This week I spent my time trying to dig myself out from under a virtual pile of emails. I was trying to make a good start to reach new levels of productivity, but with so many things in progress, that was never going to happen. Maybe next week?
And so, I didn’t get to do anything interesting with data this week. I didn’t build any digital services either. But not all was lost. I got to experience digital public services – a truly demoralising experience! I managed to do some coding with Woody Zuill and Kevin Meadows too.
- We need better digital public services
- We should design accessibility for acute disability
- Digital services can be a matter of life and death
- Software Teaming – the experience
We need to make public digital services better.
That is probably true about many of them, but especially in healthcare. We talk a lot about accessibility and user-centric design. In healthcare, they talk about delivering patient-centric care. So how is it possible to create such a monstrosity at the connection of the two worlds?

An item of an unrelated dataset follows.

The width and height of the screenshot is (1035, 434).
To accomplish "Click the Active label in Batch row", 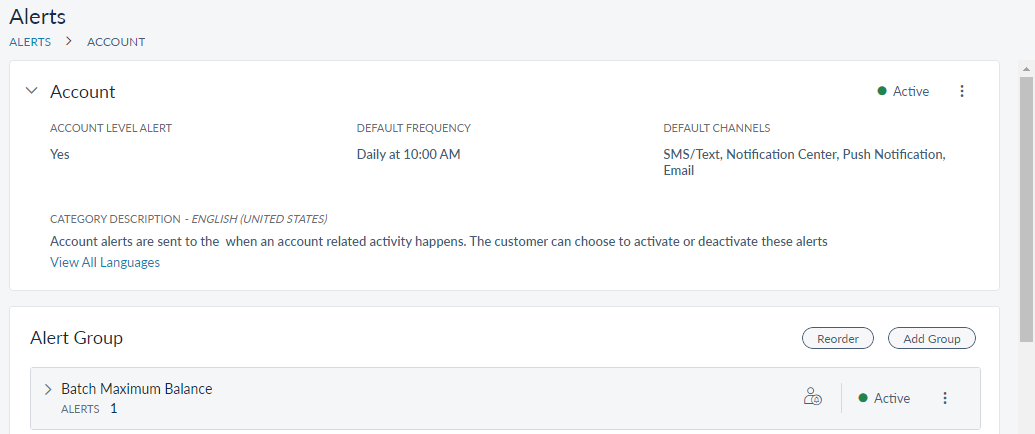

Not only are the services not very accessible, but they are also used in strange ways. Do you want to register for a GP appointment? You can only do it online and only between 8:00 and 8:35am. You got to the place with an appointment, but you need to schedule another. No, it is not possible to do it at the reception. It has to be done online. But there is no mobile reception inside, so you must go outside in the rain to book an appointment. Who comes up with these schemes?

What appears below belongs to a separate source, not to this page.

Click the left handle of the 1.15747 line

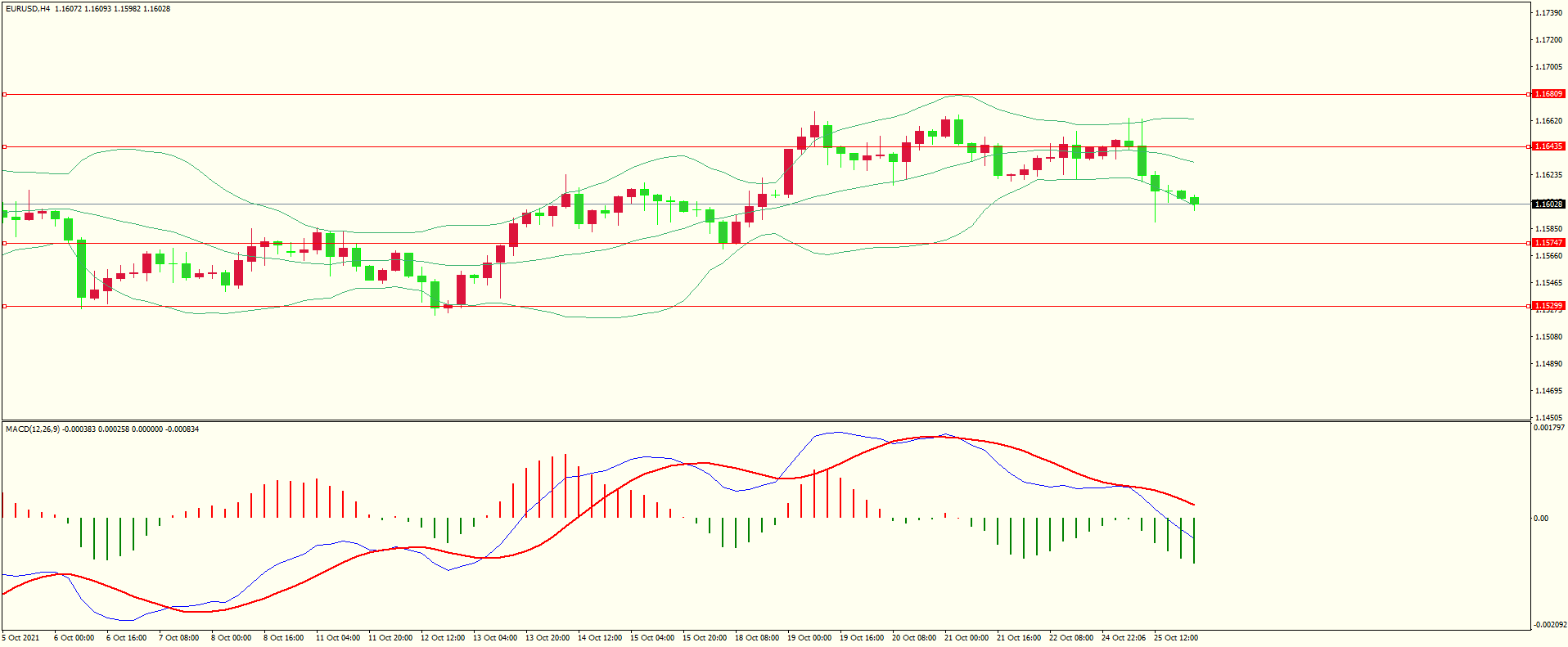tap(4, 244)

Eventually, I ended in a phlebotomy waiting room. There were some twenty chairs and just three of us patients. The receptionist
went on a rant about patients not turning up on time or even on the right day. It is not his fault, he says, the patients don’t read or cannot understand the emails. Fair enough. It might not be his fault. But who is responsible for failed communication which appears to be working only for one side of the dialogue?
Human-Computer Interactions with Acute Disability
The problem is even more serious. In services like that, relating to healthcare, standard accessibility just isn’t cutting it. We design and test with users who are long-term sufferers of various conditions. People like that are used to their conditions, have adapted, and know conventions we can use to help them use our services.
But people who need medical help often have a sudden onset of the ailment. They can be distressed, distracted, not at their best. I regularly see people in such situations and see how modern, accessible technology fails us. Last week I was put through the mill myself and nearly lost all my faith in both the digital and the healthcare simultaneously.
And I don’t think it is only me. I heard somebody make a very pertinent joke this week on the radio. The Government Communications Headquarters, the GCHQ, used to recruit code breakers by posting cryptic puzzles in the newspapers. Now they don’t have to. They simply offer jobs to people who manage to get a GP appointment.
It shouldn’t be like that. We must be able to do something!
Good, digital services matter
Digital services and products can be a matter of life and death. Why is it that software with a distinctly 1990s feel is used in emergency services? If a healthcare professional used 1990s medicine, they would probably lose their professional registration. But if they use 1990s IT systems to deliver patient care, that’s OK.
Rant Over. Promise.
Let’s talk about Software Teaming
It used to be known as Mob Programming. A practice where a group of people develop software using a single computer. I tried it before. I really like pair programming. So when an opportunity presented itself, I couldn’t say no. On Friday, I joined Woody Zuill and Kevin Meadows and two others for a 90-minute session of Software Teaming. If you haven’t heard those names before, check out their book Software Teaming: A Mob Programming, Whole-Team Approach.
Besides Woody, Kevin and me, there were two more people on the call. One person who never programmed before and somebody who has done a little bit, but not in the language we have chosen. Nevertheless, by the end of the session, we were programming effectively together. Everybody had a go at coding. Everybody has learnt something.
I have learnt a few things myself. First of all, there is cyber-dojo.org. Don’t know it? Check it out! Second, I have never done pair programming right – not in the strict sense promoted by Woody and Kevin. They say for this to make sense, the idea has to cross from one head to another before it enters the machine. And so the driver does only what they are told by the navigator. Watching somebody code with an occasional comment or suggestion is not enough. The navigator designs the solution, and the driver is executing. They compare it to being a passenger and a driver in a cab. It really works. I want to do it more.